Stock screens allow investors to sort through lots of different stocks in search for only the ones that fit certain criteria. Investors looking for the next stock pick for their portfolios can use basic screening tools, available at both Yahoo! Finance and Google Finance. MSN recently retired its highly-regarded stock screening tools, leaving what’s freely available somewhat lacking.
Screening 2.0, something I like to discuss on the site, provides the same outcomes but incorporates more algorithmic know-how, some artificial intelligence (how do you deal with an infinite P/E one year?), better ability to backtest results, and preset criteria to match results of the world’s best investors.
I decided to piece together a list of some of the Internet’s best free and premium stock screening resources.
So, here goes:
- Validea: One of my favorites and started by author of The Guru Investor, John Reese. Validea is a premium service that tracks screens preconfigured with the investing criteria of history’s greatest investors, like Buffett, Graham, Peter Lynch, Ken Fisher, and more.
- Finviz: Lots of stuff going on here. IMO, the most powerful, free screener available. With fewer preset screens, Finviz is for more advanced investors who have specific criteria they look for in stocks. A whole lotta descriptive, fundamental, and technical ways to sort for new ideas.
- Manual of Ideas: Mentioned in my post from last week, Top 6 Ideas for Piggyback Investing, MOI has both free and premium screens like 10×45 Bargain Hunter, European Value Report, Equities and Tobin’s Q. These screens come in form of subscription newsletters (again, some free, some premium) with more analysis included beyond the output of the stock screens.
- AAII Screens: Blown away by how many screens the American Association of Individual Investors has on its website (you have to join AAII to access these screens). You can find growth and value screens with preset parameters (like IBD Stable 70 and CAN SLIM) as well as guru screens that look for specific investment criteria established by famed investors like Graham, Buffett, Dreman, Lynch, Zweig, etc.
- Zacks: Nice combination of some free screens (Earnings & Margins, Growth and Income) and premium screens (Zacks Rank 1)

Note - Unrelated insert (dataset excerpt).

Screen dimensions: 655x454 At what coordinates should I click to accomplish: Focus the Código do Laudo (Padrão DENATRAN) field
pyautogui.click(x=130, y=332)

- CNBC: lets users save custom made screens and also has a few prepackaged screens for free
- The Kirk Report: Couldn’t be remiss in mentioning the great screens Kirk puts together for subscribers to his service. He calls his screens, the Stock Screen Machine.
- The Motley Fool’s CAPS: Nifty free screener that incorporates the community’s CAPS ratings into the screens. Allows users to download results to spreadsheets.
- Old School Value: Nice site with numerous free screeners for all kinds of value investing
- MagicFormulaInvesting: Built by the man, himself — Joel Greenblatt, this is a nice free site to do basic screening for stocks that fit the criteria of the Magic Formula
- AlphaClone: Of course, this hedge fund slicer-and-dicer is a stock screen of sorts. This premium product (read my review here) allows users to identify the top performing funds, peer into their holdings and backtest their strategies.
Insider Buying/ Selling
- GuruFocus: Interesting free and premium offerings that track top guru buys as well as insider transactions. Can download results into spreadsheets for more analysis.
- StockFetcher: Nice premium screen for technical investors encompassing Bollingers, Candlesticks, Moving Averages, and more. Output is downloadable to Excel.
I am SURE I left really good tools out — let me know in the comments if you think I should include something I’ve missed.